Her profile refreshed automatically.
Followers: 968.
She wiped her eyes.
Refreshed again.
961.
Her breath hitched.
“No. Please.”
Each refresh dropped the number further.
- 953
- 945
- 930
It was like watching herself dissolve.
Her name on the profile dimmed slightly, the text losing sharpness.
She opened her photos.
They were fading.
Not deleting—blurring, like memories after a long time.
Her body felt light now. Too light. Her fingers looked semi-transparent at the edges.
A final notification appeared.
Your account has been inactive for a long time.
Inactive?
“I post every day,” she sobbed.
But the app didn’t respond.
She felt dizzy. The room tilted.
Her phone slipped from her fingers and hit the floor.
The screen cracked.
On the broken glass, she saw a reflection.
Not herself.
A younger Ishita. Plain clothes. No makeup. Holding a phone nervously, staring at Neha across a college canteen table.
A memory snapped into place.
Neha showing her Instagram stats.
“I just hit ten thousand,” Neha had said, glowing.

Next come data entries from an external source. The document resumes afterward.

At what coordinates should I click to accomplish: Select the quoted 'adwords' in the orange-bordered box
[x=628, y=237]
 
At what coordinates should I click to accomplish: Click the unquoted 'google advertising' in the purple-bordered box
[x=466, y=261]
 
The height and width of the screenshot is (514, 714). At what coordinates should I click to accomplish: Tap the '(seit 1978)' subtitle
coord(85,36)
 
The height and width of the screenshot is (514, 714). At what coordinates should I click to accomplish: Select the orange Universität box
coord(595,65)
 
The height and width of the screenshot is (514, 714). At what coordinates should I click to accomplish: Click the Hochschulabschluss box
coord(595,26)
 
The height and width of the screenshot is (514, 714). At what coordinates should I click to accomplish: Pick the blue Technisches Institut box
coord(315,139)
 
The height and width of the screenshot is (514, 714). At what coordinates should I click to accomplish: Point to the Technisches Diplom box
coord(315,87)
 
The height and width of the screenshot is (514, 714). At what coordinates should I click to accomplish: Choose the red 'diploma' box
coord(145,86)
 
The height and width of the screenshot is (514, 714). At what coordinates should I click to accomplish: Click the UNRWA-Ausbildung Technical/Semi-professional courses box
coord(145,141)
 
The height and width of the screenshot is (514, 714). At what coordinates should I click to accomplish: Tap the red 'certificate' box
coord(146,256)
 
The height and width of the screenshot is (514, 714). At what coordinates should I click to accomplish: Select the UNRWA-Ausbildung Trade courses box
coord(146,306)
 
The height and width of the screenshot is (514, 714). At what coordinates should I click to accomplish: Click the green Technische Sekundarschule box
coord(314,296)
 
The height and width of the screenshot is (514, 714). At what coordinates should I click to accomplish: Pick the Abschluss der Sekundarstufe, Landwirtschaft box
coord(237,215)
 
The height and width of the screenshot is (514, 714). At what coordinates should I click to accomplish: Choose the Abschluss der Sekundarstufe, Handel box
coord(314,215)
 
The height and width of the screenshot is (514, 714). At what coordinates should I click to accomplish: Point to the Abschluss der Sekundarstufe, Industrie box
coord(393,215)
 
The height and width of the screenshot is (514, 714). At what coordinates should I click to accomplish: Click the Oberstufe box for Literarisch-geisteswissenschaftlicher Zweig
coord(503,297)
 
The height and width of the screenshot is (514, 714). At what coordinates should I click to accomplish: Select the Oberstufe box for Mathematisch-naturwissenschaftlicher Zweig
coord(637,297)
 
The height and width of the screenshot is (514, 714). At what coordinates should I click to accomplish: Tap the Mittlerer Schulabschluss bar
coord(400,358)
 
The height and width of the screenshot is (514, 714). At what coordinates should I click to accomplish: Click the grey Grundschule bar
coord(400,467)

Ishita smiling, clapping… while something dark twisted inside her.
Why her?
Why not me?
Another memory.
Late night. Ishita scrolling endlessly, imagining comments that weren’t there. Pretending likes. Living a life in her head where she mattered.
The world around her dissolved.
She wasn’t losing followers.
She was losing permission to exist.
Because she never existed the way she thought she did.
She had built a fantasy so strong, she stepped inside it.
And now reality was reclaiming its space.
The phone on the floor lit up one last time.
Her profile vanished.
Replaced by a simple message:
User not found.
Silence.
Elsewhere, Neha refreshed her feed, shivering for no reason she could explain.
For a brief second, she felt like someone was standing just behind her.
Watching.
Waiting for a follow back that would never come.